■ **Short problem 1**
Reproduce the records from the line containing "Open the user2 profile icon" through the end of the records, inclusive, with "screenshot" replaced by "image" and everything else left unchanged. Omit the pictures from your answer.

■ **Provided text**
Remember that, in real life situation, no one calls you by your name. Have you noticed that none of your friends is adressing you by your name, unless they're trying to get your attention or that something serious is happening ? That should be the same in your story : find a situation where it is relevant to use names. Or stick to nicknames, which is a more common way to address your friends.
Use another character. If you can’t come up with a situation, you can always rely on a side character to introduce your MC. It’s also the perfect way to describe your character rather than simply using mirror, which is convenient yet very cliché. But the fun thing to do is to make several characters talk about your MC : their opinion might go in different directions due to their relationships, their own sensibility and attention to details. It’s also a good way to breath life into your side characters so please consider that option seriously.

■ **Dataset records**

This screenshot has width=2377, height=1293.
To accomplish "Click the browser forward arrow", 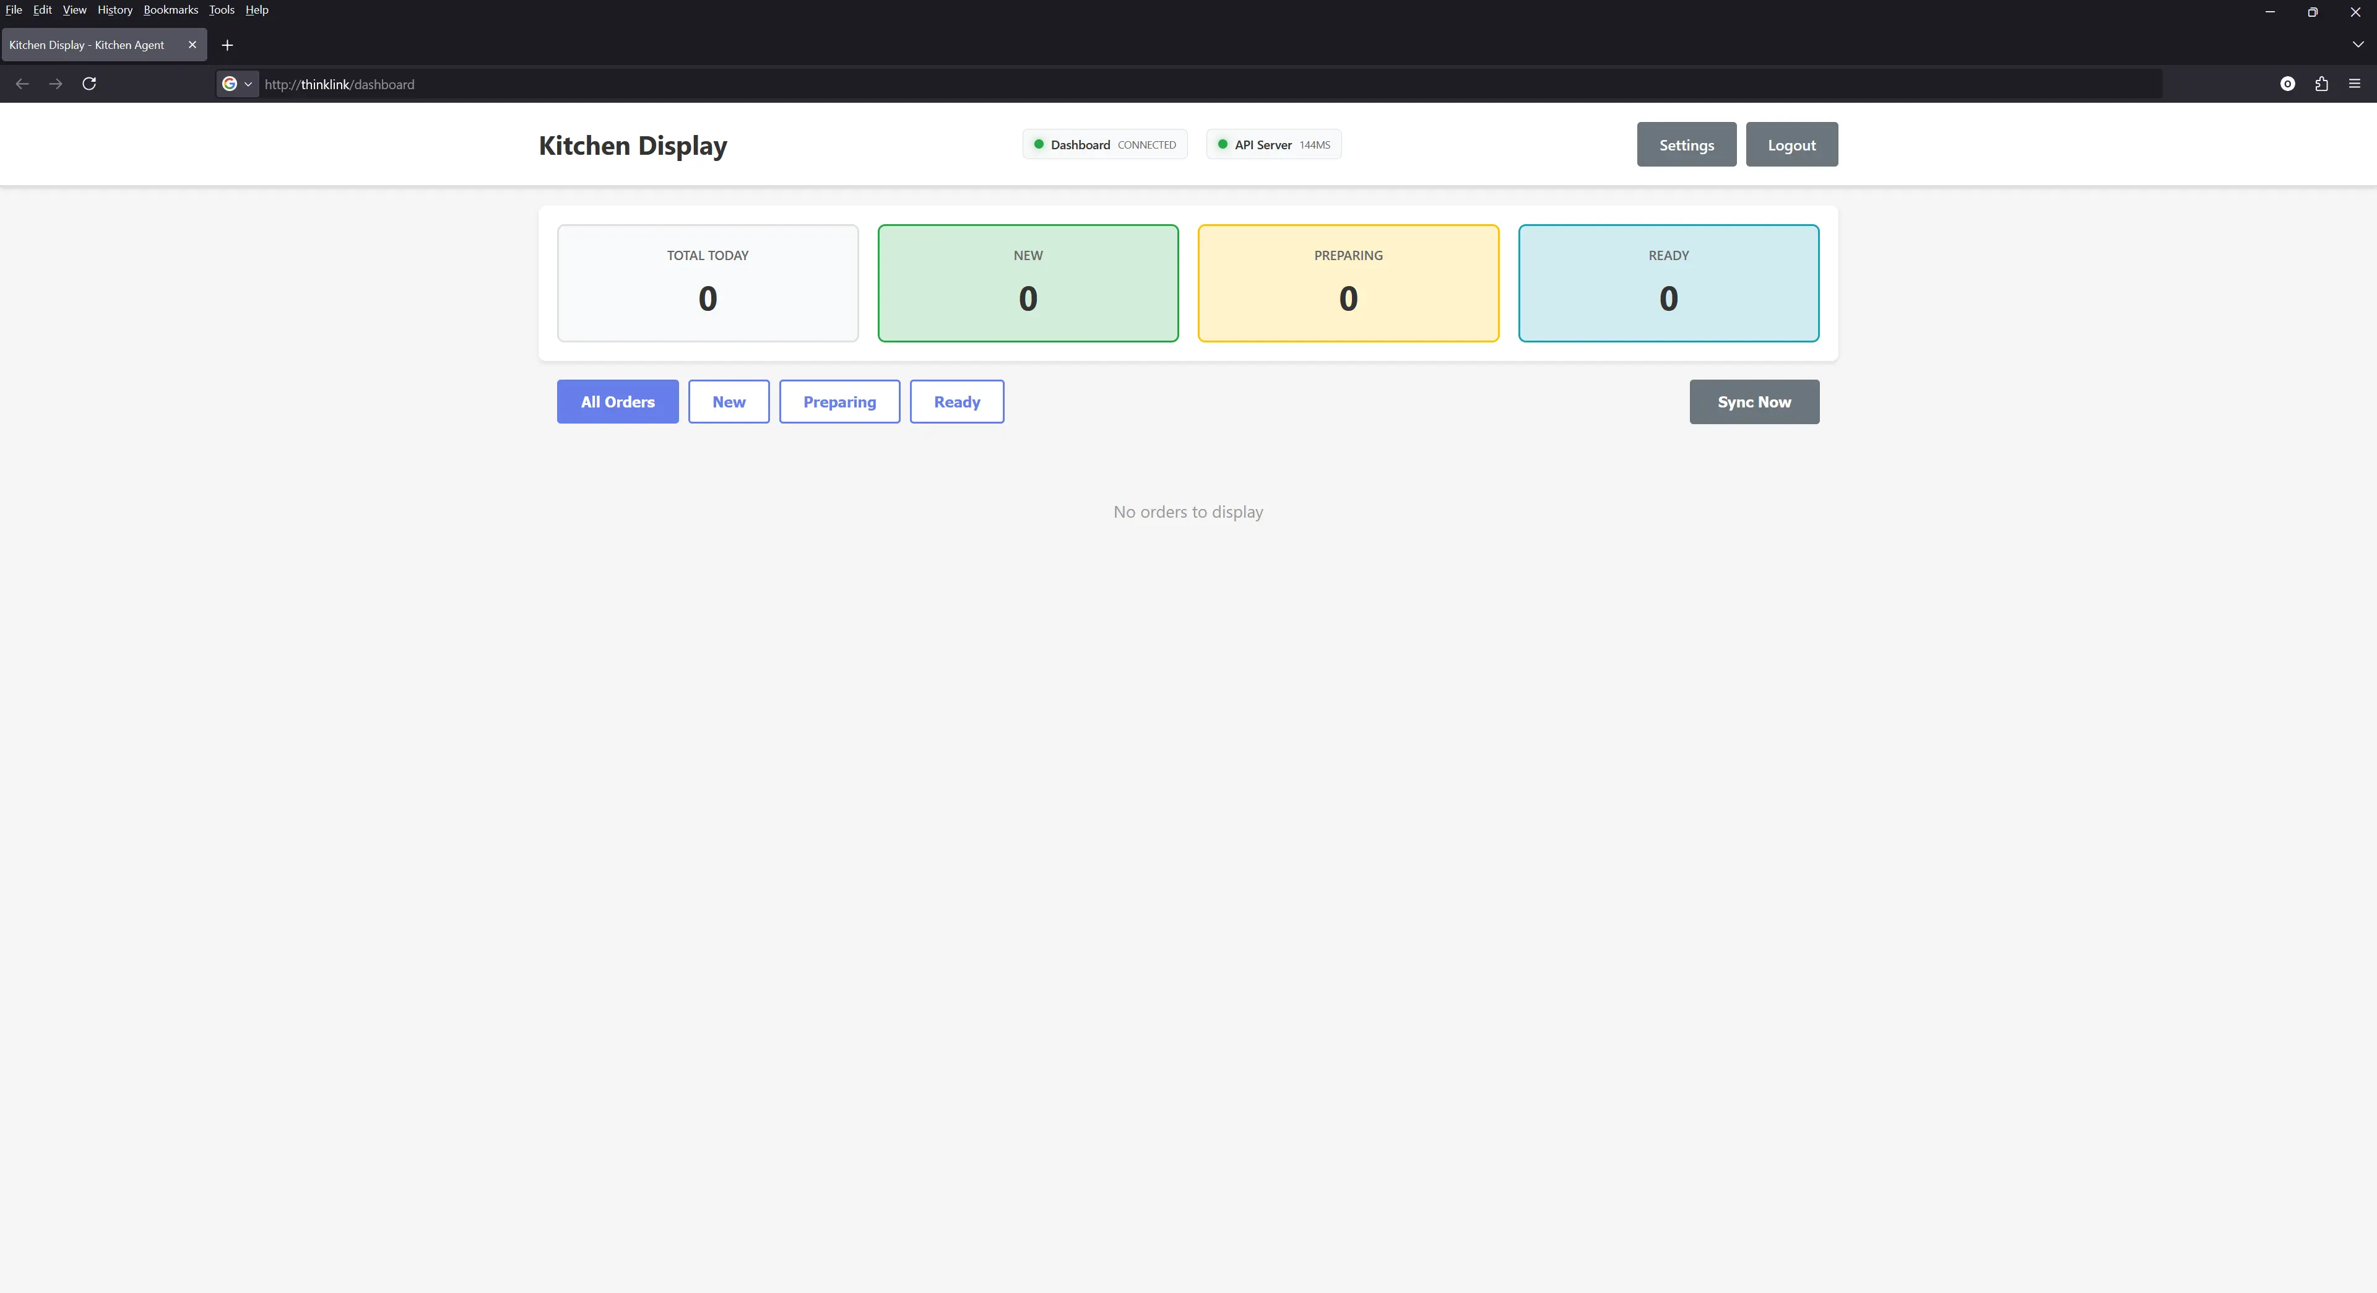I will pyautogui.click(x=55, y=84).

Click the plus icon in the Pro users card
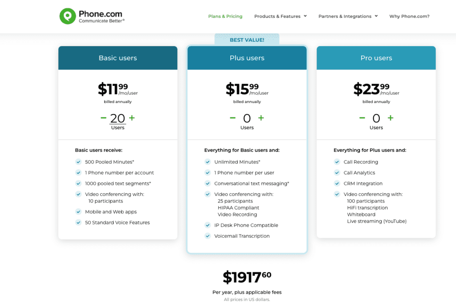(x=390, y=118)
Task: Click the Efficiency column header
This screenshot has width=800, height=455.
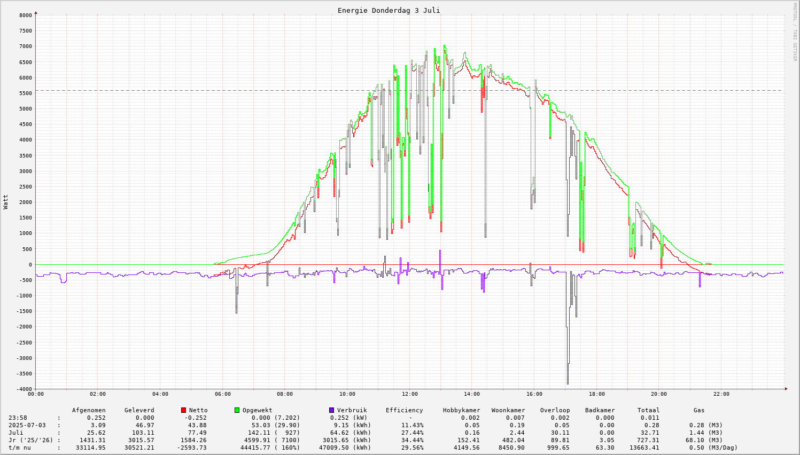Action: pos(404,410)
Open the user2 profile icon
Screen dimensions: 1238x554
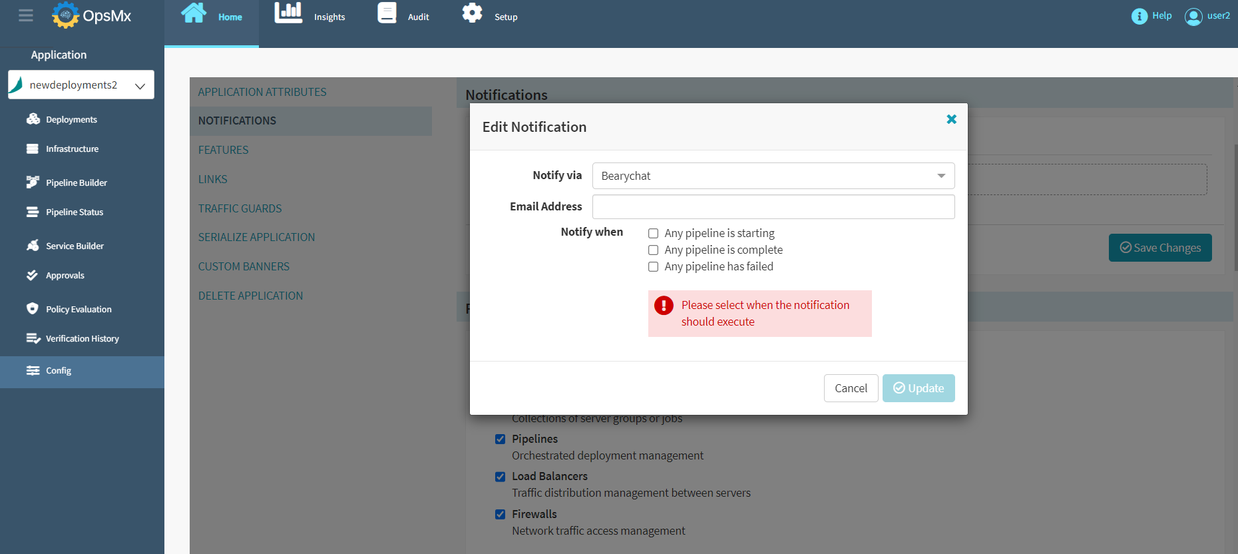click(1193, 17)
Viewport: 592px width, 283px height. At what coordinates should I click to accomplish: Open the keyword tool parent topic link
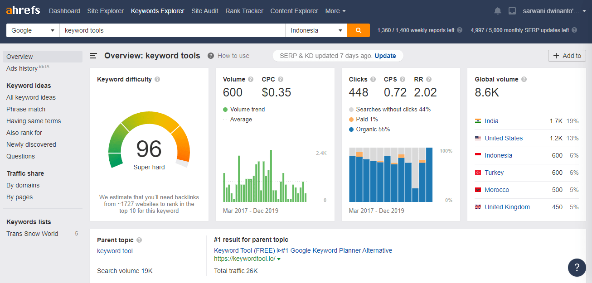pos(115,251)
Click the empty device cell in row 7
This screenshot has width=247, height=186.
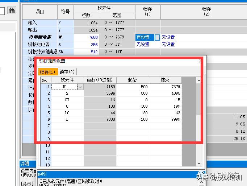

■ **Short problem 2**
Extend the writing advice on introducing a story's main character, picking up after its final sentence.

■ **Written answer 1**
Open the user2 profile icon
Screen dimensions: 1238x554
click(1193, 17)
Viewport: 592px width, 283px height. At what coordinates should I click to accomplish: Open the keyword tool parent topic link
pos(115,251)
Click the empty device cell in row 7
This image has width=247, height=186.

■ **Written answer 2**
The reader doesn’t need to know everything, especially on the very first page. Unless the info is relevant to the plot, there is no need for the reader to know MC’s favourite food or eye’s color. If you’re on character-sheet-side (which I’m not btw), you should be careful about wether the reader the story will progress or not. Try to be balanced !
What I really want to stress in this article is the importance of action when introducing your character. You want the reader to know your character is courageous ? Put them directly into a situation where they can show courage. You want to describe their hair color ? What about that moment when the light is flickering in a way that gives their hair a peculiar effect that catches the eye of another character ?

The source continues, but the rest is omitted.